抜粋文
------------------------------------------------

あと趣味についても適当に書き連ねます。何故か見た夢も記述します。

自分を「売る」とか、商品価値を上げるとか、人をもの扱いする経済マナーの本が気に入らない昨今、

精神主義では飯は食えないと思いつつも、さて実際に妥協しただけで生きていけるかと言われれば、

やっぱりそんな気はしない。

しかし、形式的、そして形骸的なマナーの上っ面を学んで、精神、内面に思いの至らない人は正直に気に入らない。

尤も私の精神主義の行先は孤立主義、隠棲主義なのでまず世間の価値観と相容れないことは解りきっている。

では、一体私は何の何処を妥協させるべきなのか。

そもそも人の生活を浸食するような企業風土が気に入らない自分に、企業の何が気に入るというのか。

------------------------------------------------

以下の課題
(1) マナーと精神主義についての抜粋文から、「しかし、形式的、そして形骸的」を含む語句で始まり「業の何が気に入るというのか。」の後で終わる部分を、一字一句違えずに抜き出してください。
(2) マナーと精神主義についての抜粋文を、最後の一文の後から書き進める。
この後の資料は参照しなくてよい。

提供資料
------------------------------------------------

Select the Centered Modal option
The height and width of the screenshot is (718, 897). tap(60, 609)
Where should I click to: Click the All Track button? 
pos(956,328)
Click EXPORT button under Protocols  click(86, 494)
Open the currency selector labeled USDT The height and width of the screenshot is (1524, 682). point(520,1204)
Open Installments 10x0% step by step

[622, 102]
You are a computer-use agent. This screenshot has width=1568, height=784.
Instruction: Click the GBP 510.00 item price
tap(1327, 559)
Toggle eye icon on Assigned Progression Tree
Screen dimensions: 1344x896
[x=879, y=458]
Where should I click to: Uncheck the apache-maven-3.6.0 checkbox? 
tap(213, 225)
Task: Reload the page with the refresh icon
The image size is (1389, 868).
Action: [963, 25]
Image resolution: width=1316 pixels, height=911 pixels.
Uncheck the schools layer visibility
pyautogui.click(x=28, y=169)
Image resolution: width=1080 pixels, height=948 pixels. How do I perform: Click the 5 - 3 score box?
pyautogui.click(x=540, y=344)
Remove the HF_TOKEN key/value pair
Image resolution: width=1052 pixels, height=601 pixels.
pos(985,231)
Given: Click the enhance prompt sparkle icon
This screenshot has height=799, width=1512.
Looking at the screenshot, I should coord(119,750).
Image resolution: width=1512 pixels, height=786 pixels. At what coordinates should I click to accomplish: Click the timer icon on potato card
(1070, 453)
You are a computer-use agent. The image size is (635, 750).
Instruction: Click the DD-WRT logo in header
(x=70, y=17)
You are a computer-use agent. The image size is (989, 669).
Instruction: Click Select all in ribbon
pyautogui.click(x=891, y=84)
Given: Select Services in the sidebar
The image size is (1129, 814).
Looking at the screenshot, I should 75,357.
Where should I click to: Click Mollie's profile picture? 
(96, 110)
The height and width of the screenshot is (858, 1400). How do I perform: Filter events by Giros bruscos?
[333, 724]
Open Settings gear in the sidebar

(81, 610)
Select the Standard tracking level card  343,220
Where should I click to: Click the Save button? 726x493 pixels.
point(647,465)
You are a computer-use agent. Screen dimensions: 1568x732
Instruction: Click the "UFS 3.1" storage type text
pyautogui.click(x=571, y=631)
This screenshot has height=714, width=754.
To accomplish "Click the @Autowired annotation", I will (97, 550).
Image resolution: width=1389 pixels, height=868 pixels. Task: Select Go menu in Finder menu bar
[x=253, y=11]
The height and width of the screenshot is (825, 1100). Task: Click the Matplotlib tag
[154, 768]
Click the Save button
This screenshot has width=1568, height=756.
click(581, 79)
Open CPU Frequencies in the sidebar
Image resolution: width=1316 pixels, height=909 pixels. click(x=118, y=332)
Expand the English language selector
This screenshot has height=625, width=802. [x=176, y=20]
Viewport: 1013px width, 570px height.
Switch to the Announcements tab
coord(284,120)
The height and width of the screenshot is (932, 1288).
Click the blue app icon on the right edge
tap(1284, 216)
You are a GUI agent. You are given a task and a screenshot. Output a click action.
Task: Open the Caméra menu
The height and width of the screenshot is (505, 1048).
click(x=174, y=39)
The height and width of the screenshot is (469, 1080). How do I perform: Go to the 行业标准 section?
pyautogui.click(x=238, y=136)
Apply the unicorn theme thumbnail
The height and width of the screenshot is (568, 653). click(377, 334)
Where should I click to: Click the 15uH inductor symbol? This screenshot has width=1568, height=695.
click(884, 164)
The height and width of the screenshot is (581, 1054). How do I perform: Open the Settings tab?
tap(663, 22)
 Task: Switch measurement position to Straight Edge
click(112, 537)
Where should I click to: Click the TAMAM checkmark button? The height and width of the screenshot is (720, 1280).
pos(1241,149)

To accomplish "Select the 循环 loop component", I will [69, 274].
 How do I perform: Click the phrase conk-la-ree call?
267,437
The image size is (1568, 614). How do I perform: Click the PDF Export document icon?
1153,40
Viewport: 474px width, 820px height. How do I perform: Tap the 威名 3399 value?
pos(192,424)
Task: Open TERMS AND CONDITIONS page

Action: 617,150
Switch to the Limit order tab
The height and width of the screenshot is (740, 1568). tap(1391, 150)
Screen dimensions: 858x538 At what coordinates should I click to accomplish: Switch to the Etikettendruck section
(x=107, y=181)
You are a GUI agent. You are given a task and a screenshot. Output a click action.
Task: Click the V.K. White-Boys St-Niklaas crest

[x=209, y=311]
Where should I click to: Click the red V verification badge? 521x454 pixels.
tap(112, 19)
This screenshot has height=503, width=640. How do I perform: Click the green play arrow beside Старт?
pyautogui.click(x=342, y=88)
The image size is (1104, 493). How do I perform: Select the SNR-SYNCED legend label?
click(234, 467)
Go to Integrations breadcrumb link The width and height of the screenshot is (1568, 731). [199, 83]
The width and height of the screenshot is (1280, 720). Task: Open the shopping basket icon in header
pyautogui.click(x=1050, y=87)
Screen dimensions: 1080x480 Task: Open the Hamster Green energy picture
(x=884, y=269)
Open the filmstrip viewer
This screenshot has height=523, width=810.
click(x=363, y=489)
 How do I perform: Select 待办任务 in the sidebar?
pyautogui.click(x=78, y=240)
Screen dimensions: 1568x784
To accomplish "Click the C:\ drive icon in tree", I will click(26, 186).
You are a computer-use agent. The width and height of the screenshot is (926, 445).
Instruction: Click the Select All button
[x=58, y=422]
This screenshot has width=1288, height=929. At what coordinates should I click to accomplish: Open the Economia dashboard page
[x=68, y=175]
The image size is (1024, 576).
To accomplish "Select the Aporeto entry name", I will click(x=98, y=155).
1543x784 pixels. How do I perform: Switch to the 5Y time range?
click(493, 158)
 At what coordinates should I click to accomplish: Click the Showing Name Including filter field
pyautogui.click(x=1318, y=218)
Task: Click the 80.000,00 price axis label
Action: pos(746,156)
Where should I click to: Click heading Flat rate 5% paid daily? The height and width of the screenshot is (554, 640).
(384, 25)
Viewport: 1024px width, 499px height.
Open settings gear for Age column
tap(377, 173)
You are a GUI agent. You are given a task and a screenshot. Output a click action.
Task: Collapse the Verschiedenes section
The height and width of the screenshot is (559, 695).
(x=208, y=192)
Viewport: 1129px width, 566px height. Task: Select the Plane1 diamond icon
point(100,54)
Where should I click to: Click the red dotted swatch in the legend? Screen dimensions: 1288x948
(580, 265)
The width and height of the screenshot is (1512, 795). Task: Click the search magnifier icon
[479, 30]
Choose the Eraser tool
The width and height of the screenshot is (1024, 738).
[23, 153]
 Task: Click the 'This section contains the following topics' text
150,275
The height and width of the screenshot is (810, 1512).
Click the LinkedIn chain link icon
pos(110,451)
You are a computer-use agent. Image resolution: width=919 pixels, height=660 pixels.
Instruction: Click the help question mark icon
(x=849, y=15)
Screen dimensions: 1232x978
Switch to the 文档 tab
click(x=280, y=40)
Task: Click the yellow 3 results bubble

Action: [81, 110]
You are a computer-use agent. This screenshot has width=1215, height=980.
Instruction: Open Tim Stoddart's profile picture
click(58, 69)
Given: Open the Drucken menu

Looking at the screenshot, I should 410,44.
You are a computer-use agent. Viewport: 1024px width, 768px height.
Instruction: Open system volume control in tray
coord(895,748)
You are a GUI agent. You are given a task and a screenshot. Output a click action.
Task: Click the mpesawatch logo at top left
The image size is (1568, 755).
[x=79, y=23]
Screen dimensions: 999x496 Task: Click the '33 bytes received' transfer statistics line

------------------------------------------------

最終回答
(1)
しかし、形式的、そして形骸的なマナーの上っ面を学んで、精神、内面に思いの至らない人は正直に気に入らない。

尤も私の精神主義の行先は孤立主義、隠棲主義なのでまず世間の価値観と相容れないことは解りきっている。

では、一体私は何の何処を妥協させるべきなのか。

そもそも人の生活を浸食するような企業風土が気に入らない自分に、企業の何が気に入るというのか。

(2)
大分けったいなことを考えている自分がアウトサイダーだということは千も承知である。

しかし、自分の長所を長所として生かすことを考えないで滅私奉公することに何の意義があるのか。

当然、世間的には妥協しなければならない場所は少なからずあるだろう。

しかし全身全霊を擲つ必要性は感じられない。

企業に改造されながら生きるとか、企業に延命装置にさせらせても困る。

少なくとも能力ではなくて協調性を重視するとか、出る杭は打たれるとか、

そういう風土を何とかしなければおちおち生きてもいられない。

障碍者と呼ばれる時点で、もう既に杭は出過ぎるほど出ている。打ち込まれない方が可笑しい。

 

別に(必要以上の)金を稼ぐことも、社会で安定した位置にいることも必要なことではない。

自分が自分であることが何より大事なことである。

協調性のある人であれば、他人との関係性に意義を見いだすかもしれないが、

自分のような人間は協調性がないと嫌でも自覚せざるを得ないから、

他人に出来るだけ迷惑をかけないようにするためには協調性を最小限発揮した上で丁重に孤立する方が精神的に健康である。

必要最小限の理解者が数人いれば、あとは適宜放っておいてくれて一向に構わない。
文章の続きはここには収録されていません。